Irrefutably, Cinema Paradiso is
Tornatore’s treasure, bequeathed to film lovers all over the world; a stunning
achievement and very sincere reminder of the communal impact and reflection all
truly inspired art possesses, particularly when unfurled from reels at our
local Bijou.
Twice, our
Totò is love-struck by this proverbial ‘thunderbolt’; first, as an
impressionable child, skipping school and shirking his duties as an altar boy
to skulk off to the unprepossessing movie house in his tiny village; later to
be rebuilt as the lux-lined ‘Paradiso’ by the town’s wealthiest patron, Spaccafico (Enzo
Cannavale).

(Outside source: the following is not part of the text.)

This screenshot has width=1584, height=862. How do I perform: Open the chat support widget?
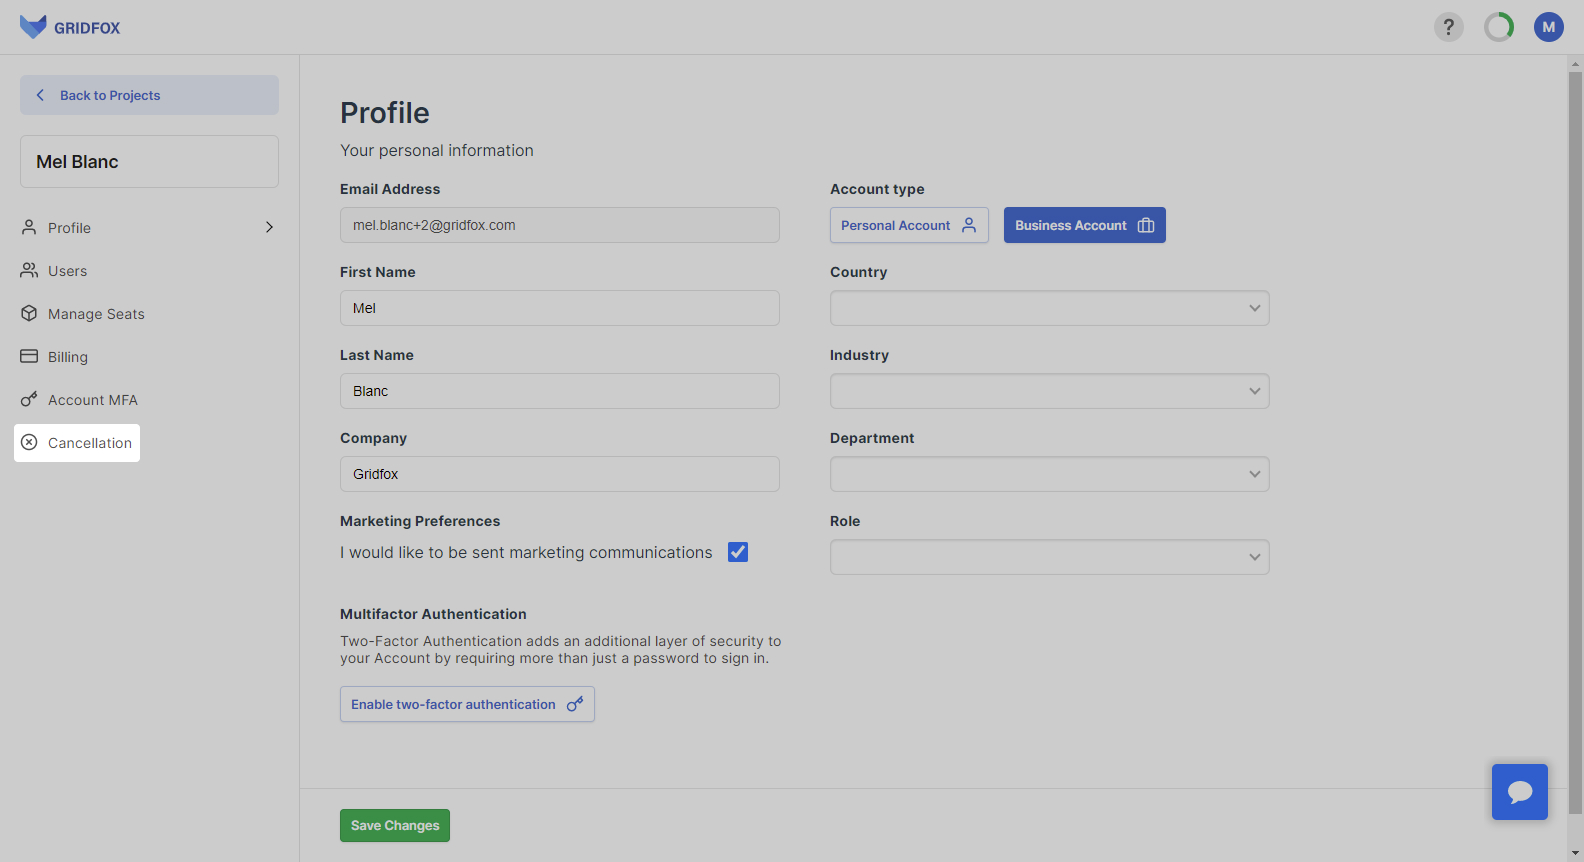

The Paradiso fast becomes the hub of the village; an oasis risen
from the rubble and squalor of their bombed out lives in the hamlet of Giancaldo.
Transparently, it serves a purpose, to unite a community devastated by the war’s
fallout. As an impressionable child, Toto is as absorbed into these shimmering
illusions set before him, eventually censured by Father Adelfio (Leopoldo
Trieste) who is sternly concerned about the movies’ impact on the moral welfare
of his community. Aldelfio liberally applies his own brand of Catholic
censorship to even the remotest hint of passion as innocuously represented on
the silver screen by a singular embrace or ardent kiss. Ah me…what dear old
Adelfio would have said about today’s cinema…hoo, boy! But I digress. Much to
his mother’s chagrin, the artifice of the movies serves a real ‘reel’ purpose
in Toto’s education and shapes the enduring passions in life as well as his
aspirations for the future: above all else his unquenchable thirst to parallel
his life with these celluloid daydreams; more real to him than anything in life.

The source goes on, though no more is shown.